__Consigna de trabajo a__. Reproduce sin cambios el texto completo sobre la frase «Lo más chueco tiene que ser lo más derecho».

__Bloque de texto__.
========================================================================

“Lo más chueco tiene que ser lo más derecho”, era su frase favorita y, con el tiempo, pasó a ser la mía.
Era mi “dealer”, un viejo capitán del ejército que explicaba, y al mismo tiempo sentenciaba, lapidario, para dejar en claro que con él, como con la mafia de las drogas (aunque en verdad aplicaría a cualquier mafia) no se juega. Lo más chueco tiene que ser lo más derecho. Y la frase se explica sola.
Durante 13 años de drogadicción (míos, claro), tuve tres “dealers”: Pedrito, un hombre corpulento, por no decirle gordo, feo como él solo, de esos tipos que no quisieras encontrarte nunca, porque apenas lo vieras, parecía que en cualquier momento podría asaltarte. Y, no, con todo y todo, Pedro era un buen tipo. No se drogaba, no tomaba ni fumaba, y siempre que pudo, estuvo al pie del cañón. Como debe estar cualquiera que se dedique a vender droga: cercano a su cliente.

========================================================================

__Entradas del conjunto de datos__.

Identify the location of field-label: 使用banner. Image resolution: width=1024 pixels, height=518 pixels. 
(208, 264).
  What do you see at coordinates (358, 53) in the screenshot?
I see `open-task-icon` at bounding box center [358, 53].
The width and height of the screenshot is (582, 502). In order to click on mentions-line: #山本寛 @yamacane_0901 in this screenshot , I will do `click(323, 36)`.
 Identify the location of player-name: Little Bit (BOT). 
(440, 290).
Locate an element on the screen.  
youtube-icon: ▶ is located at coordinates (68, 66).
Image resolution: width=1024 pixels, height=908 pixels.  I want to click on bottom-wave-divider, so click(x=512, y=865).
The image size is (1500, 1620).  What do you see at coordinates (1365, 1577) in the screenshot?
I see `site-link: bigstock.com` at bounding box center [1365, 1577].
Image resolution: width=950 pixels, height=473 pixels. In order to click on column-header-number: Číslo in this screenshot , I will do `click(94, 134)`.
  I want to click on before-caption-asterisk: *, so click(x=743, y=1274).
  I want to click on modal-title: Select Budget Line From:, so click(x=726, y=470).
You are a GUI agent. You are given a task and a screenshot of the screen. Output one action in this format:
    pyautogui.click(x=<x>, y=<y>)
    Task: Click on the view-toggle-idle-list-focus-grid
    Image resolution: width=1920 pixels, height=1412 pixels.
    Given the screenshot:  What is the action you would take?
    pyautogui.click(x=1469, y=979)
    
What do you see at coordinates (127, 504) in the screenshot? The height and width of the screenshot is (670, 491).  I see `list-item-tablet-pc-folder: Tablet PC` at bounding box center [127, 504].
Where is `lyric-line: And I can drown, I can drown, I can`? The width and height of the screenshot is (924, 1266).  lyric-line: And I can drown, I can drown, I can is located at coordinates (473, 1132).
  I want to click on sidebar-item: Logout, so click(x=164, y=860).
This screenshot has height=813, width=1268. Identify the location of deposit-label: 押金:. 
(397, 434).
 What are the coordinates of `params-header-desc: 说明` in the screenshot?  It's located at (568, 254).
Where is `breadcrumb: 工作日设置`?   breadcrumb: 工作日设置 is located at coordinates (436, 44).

========================================================================

__Consigna de trabajo b__. En las filas, toma desde la línea que contiene "What do you see at coordinates (127, 504)" hasta la que contiene "coordinates (473, 1132).", ambas incluidas. Preséntalas como tabla Markdown con las columnas Nº y Línea, omitiendo las líneas en blanco.

__Solución escrita a__.
“Lo más chueco tiene que ser lo más derecho”, era su frase favorita y, con el tiempo, pasó a ser la mía.
Era mi “dealer”, un viejo capitán del ejército que explicaba, y al mismo tiempo sentenciaba, lapidario, para dejar en claro que con él, como con la mafia de las drogas (aunque en verdad aplicaría a cualquier mafia) no se juega. Lo más chueco tiene que ser lo más derecho. Y la frase se explica sola.
Durante 13 años de drogadicción (míos, claro), tuve tres “dealers”: Pedrito, un hombre corpulento, por no decirle gordo, feo como él solo, de esos tipos que no quisieras encontrarte nunca, porque apenas lo vieras, parecía que en cualquier momento podría asaltarte. Y, no, con todo y todo, Pedro era un buen tipo. No se drogaba, no tomaba ni fumaba, y siempre que pudo, estuvo al pie del cañón. Como debe estar cualquiera que se dedique a vender droga: cercano a su cliente.

__Solución escrita b__.
| Nº | Línea |
|---|---|
| 1 | What do you see at coordinates (127, 504) in the screenshot? The height and width of the screenshot is (670, 491).  I see `list-item-tablet-pc-folder: Tablet PC` at bounding box center [127, 504]. |
| 2 | Where is `lyric-line: And I can drown, I can drown, I can`? The width and height of the screenshot is (924, 1266).  lyric-line: And I can drown, I can drown, I can is located at coordinates (473, 1132). |